• **What is needed**: Reproduce every entry exactly and leave its pictures out.

-- Stored data follows --

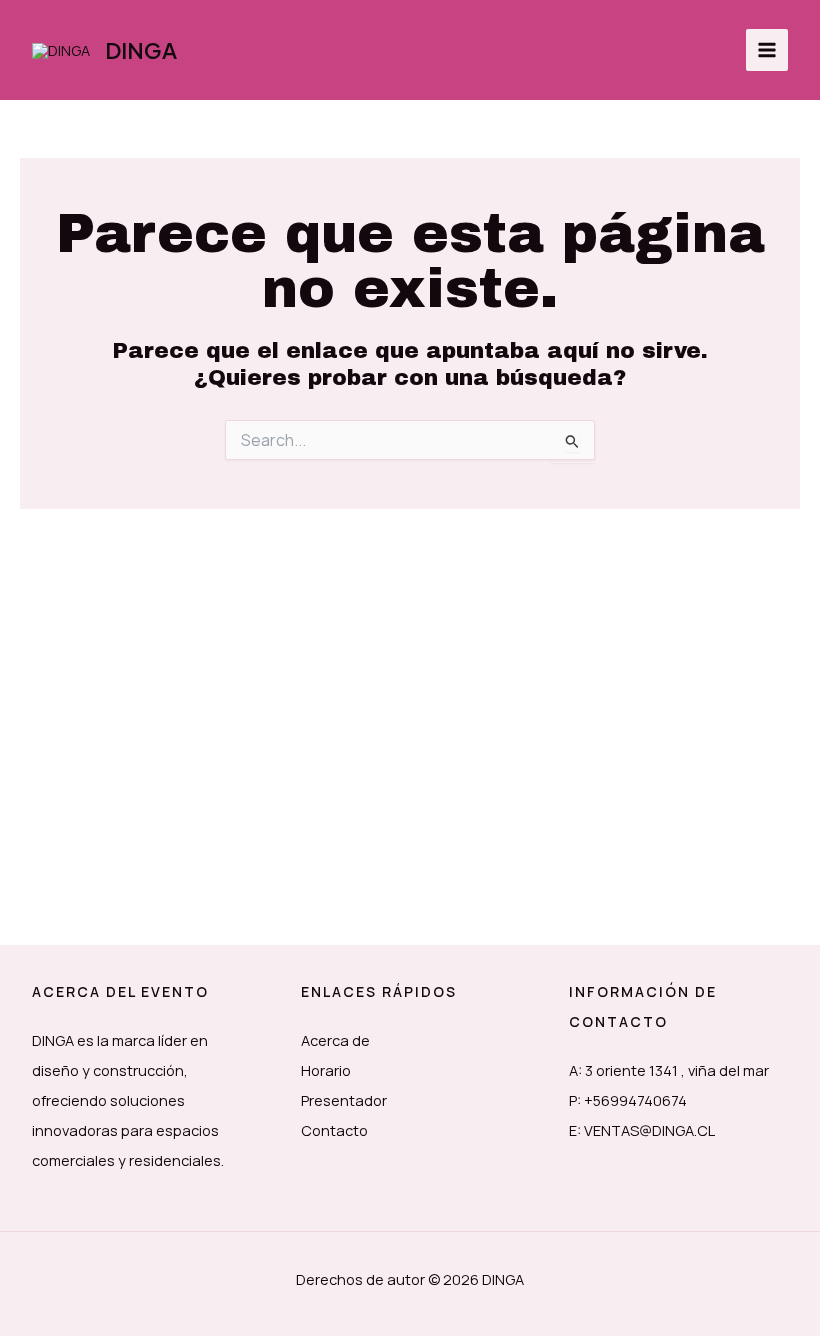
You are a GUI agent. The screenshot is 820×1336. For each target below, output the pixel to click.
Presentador (344, 1100)
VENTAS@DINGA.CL (649, 1130)
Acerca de (335, 1040)
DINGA (141, 50)
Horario (326, 1070)
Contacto (334, 1130)
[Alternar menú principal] (767, 50)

-- Stored data concluded --

• **Solution to the exercise**:
You are a GUI agent. The screenshot is 820×1336. For each target below, output the pixel to click.
Presentador (344, 1100)
VENTAS@DINGA.CL (649, 1130)
Acerca de (335, 1040)
DINGA (141, 50)
Horario (326, 1070)
Contacto (334, 1130)
[Alternar menú principal] (767, 50)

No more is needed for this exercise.